# Credit Card Payment

Using credit cards for your purchases is convenient, but they have high interest rates if you do not pay your balance in full each month.

The interest rate is commonly quoted in terms of “annual percentage rate” (APR) which is then applied to the outstanding balance each month. The APR can be converted to a monthly interest rate $R$. At the end of each month, the monthly interest rate is applied to the outstanding balance and the interest is added to the total balance. Any payment made will be applied to the balance in the following month. The monthly interest is rounded to the nearest cent (rounding up $0.5$ cent and above) in the calculations.

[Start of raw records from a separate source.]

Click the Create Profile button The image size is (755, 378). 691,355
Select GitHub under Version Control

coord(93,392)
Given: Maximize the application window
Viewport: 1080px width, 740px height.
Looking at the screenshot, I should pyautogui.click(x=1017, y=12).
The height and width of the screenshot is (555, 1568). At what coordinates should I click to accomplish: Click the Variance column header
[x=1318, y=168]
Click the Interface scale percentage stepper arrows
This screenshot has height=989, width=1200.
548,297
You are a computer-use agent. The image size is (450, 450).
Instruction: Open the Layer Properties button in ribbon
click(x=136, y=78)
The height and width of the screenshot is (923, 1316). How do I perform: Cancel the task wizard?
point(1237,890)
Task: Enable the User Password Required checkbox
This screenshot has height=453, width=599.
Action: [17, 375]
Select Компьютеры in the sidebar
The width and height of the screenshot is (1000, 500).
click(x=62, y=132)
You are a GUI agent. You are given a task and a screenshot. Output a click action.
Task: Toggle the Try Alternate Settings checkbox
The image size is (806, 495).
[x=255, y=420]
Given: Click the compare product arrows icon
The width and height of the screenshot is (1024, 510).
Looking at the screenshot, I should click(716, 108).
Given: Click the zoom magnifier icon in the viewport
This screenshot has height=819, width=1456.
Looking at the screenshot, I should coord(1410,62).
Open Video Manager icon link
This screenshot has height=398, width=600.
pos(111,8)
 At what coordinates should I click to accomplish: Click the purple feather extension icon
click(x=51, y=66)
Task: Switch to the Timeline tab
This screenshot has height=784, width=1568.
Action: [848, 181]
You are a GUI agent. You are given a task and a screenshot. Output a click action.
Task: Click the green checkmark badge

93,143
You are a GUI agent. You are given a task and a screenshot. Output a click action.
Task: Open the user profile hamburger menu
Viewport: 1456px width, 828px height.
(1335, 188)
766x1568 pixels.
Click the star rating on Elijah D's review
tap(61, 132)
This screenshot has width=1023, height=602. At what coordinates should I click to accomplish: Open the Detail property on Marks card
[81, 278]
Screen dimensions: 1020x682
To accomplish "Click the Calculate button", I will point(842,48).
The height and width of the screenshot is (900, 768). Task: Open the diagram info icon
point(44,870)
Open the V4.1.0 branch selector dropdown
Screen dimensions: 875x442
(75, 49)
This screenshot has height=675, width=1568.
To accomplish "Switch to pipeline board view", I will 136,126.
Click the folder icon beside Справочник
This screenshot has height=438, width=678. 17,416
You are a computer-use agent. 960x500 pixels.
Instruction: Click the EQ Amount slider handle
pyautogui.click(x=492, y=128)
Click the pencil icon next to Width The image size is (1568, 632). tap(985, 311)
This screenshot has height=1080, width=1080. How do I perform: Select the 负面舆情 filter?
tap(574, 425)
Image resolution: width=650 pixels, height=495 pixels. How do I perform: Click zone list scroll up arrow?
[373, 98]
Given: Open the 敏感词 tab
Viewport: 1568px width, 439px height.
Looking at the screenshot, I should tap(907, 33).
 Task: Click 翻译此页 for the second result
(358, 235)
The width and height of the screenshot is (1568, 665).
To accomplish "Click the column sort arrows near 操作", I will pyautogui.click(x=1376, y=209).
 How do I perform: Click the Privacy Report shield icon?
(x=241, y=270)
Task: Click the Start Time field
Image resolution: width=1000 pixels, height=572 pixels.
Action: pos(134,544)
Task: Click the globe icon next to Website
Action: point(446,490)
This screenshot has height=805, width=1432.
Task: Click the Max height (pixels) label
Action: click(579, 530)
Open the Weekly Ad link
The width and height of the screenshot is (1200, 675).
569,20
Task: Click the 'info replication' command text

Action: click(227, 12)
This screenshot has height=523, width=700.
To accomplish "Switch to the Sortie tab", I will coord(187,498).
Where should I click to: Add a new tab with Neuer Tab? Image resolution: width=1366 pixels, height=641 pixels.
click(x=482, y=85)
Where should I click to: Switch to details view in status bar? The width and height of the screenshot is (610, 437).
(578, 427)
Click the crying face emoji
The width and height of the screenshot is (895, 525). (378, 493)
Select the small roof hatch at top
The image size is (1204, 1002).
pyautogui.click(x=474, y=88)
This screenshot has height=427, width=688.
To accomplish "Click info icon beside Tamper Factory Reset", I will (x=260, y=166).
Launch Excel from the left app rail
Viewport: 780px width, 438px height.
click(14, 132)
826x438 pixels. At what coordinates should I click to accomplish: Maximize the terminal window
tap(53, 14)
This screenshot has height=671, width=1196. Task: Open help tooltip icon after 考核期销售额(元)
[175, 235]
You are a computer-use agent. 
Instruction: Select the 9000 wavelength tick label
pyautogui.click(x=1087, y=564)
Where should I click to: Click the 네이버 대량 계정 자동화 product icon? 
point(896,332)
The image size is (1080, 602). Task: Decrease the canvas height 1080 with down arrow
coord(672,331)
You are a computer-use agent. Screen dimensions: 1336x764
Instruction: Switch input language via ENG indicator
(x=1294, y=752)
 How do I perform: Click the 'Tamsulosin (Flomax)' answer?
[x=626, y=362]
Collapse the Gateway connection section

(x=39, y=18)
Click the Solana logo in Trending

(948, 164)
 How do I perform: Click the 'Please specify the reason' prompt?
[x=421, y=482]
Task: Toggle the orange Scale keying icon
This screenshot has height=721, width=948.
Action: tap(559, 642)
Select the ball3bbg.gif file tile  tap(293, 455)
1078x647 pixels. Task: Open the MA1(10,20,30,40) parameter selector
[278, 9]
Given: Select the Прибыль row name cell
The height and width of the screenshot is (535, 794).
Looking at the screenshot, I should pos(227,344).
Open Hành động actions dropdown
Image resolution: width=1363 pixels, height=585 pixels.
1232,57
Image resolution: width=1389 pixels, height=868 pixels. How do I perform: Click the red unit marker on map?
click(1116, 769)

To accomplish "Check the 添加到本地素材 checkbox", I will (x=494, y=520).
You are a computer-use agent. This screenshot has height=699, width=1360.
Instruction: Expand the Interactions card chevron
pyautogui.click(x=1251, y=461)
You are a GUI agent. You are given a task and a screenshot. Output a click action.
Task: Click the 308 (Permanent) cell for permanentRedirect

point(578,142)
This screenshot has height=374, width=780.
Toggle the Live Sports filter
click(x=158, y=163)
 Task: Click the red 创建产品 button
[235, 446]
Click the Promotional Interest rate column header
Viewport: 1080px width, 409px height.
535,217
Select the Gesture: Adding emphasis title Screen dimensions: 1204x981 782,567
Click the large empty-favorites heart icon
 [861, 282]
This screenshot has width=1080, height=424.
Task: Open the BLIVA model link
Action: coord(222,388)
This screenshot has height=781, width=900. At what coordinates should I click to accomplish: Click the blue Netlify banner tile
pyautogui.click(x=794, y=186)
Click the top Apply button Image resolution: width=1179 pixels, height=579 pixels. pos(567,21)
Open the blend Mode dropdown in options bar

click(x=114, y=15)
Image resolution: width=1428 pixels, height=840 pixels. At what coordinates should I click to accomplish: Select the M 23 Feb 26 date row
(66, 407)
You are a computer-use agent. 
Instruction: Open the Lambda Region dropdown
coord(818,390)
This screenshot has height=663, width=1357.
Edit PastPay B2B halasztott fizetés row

You have unfortunately accumulated an outstanding balance $B$ at the end of the month and you can only afford to pay up to some amount $M$ every month. If you do not make any more purchases with the credit card, what is the minimum number of payments needed to completely eliminate the outstanding balance? It is possible that you cannot pay off the balance in $100$ years ($1\, 200$ payments).

## Input

The input consists of multiple test cases. The first line of input is a single integer, not more than $1\, 000$, indicating the number of test cases to follow. Each of the following lines specify the input for one case. Each line contains three positive real numbers separated by single spaces: $R$, $B$, and $M$. The real numbers have two digits after the decimal point, satisfying $R \leq 50.00$ and $B, M \leq 50\, 000.00$. $R$ is the monthly interest rate and is specified as a percentage.

## Output

For each case, display on a line the minimum number of
payments needed to eliminate the outstanding balance. If this
cannot be done in at most $1\,
200$ payments, print instead `impossible`.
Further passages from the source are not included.